Determining Demand Forecasting and Inventory Policy For Management of Raw Materials With Engineering To Order Characteristics in The Electricity Maintenance Industry

Authors

  • Rosa Shinta Rosyadi Sepuluh Nopember Institute of Technology, Surabaya, Indonesia
  • Iwan Vanany Sepuluh Nopember Institute of Technology, Surabaya, Indonesia

DOI:

https://doi.org/10.38142/ijesss.v7i2.1463

Keywords:

EnEngineering-to-Order (ETO), Inventory Control, Demand Forecasting, Syntetos-Boylan Approximation (SBA)

Abstract

This study examines the optimization of critical raw material inventory control policies in an Engineering-to-Order (ETO) manufacturing unit operating under a “no inventory” policy.

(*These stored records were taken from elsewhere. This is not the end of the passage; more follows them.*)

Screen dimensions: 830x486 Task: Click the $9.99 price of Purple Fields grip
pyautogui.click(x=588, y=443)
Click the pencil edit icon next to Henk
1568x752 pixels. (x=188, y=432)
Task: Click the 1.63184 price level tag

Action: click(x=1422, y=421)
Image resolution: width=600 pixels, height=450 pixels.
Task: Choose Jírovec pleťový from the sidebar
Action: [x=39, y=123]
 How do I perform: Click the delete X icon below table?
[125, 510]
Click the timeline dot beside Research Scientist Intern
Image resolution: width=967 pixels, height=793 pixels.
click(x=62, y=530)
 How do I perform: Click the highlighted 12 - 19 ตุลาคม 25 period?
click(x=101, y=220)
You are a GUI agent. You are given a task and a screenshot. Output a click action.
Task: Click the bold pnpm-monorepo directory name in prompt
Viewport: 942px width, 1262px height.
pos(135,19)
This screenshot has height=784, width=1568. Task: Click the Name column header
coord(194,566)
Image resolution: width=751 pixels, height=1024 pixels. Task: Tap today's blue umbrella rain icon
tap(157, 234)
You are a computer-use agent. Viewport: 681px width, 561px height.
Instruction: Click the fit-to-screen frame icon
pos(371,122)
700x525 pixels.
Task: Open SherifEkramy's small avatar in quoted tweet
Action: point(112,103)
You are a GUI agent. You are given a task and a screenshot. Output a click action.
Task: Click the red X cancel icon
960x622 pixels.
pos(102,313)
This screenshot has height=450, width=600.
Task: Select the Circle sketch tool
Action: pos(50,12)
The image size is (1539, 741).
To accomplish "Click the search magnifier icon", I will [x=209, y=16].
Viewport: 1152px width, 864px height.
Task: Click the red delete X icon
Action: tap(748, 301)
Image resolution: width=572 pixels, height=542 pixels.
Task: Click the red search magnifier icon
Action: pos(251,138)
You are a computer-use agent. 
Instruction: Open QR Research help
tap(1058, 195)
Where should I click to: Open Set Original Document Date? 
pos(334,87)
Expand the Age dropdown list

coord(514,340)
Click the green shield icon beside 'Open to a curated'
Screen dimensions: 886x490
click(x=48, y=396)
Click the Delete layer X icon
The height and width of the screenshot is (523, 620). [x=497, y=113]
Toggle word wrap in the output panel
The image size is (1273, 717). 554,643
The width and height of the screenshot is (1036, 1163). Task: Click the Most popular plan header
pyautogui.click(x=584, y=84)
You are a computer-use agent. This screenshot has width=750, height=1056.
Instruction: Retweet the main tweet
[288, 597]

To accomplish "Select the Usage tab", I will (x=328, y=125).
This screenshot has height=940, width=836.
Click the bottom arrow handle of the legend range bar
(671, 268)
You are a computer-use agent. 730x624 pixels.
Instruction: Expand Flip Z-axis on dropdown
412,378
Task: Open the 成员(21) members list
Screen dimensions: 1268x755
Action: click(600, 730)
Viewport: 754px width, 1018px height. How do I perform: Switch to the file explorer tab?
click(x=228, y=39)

The main challenges in the ETO system are demand uncertainty and unique product specifications, which are exacerbated by the prohibition on stocking. Through ABC analysis and CV-ADI classification, three critical materials (Materials 1, 4, and 7) are identified with lumpy and erratic demand patterns. The Syntetos-Boylan Approximation (SBA) forecasting method proves to be the most accurate for these demand patterns. Furthermore, three inventory policy scenarios (existing, continuous review (s, Q), and periodic review (R, S)) are evaluated based on total cost and service level. The results show that the existing policy has a low service level. For Materials 1 and 7, the continuous review (s, Q) system offers the most optimal cost with high service levels (77.14% and 95.30%). Meanwhile, for Material 4, the periodic review (R, S) system proves to be the most efficient with a service level of 95%. This study provides data-driven inventory policy recommendations that can improve operational efficiency, minimize stockout risks, and support production sustainability in an ETO environment with inventory constraints.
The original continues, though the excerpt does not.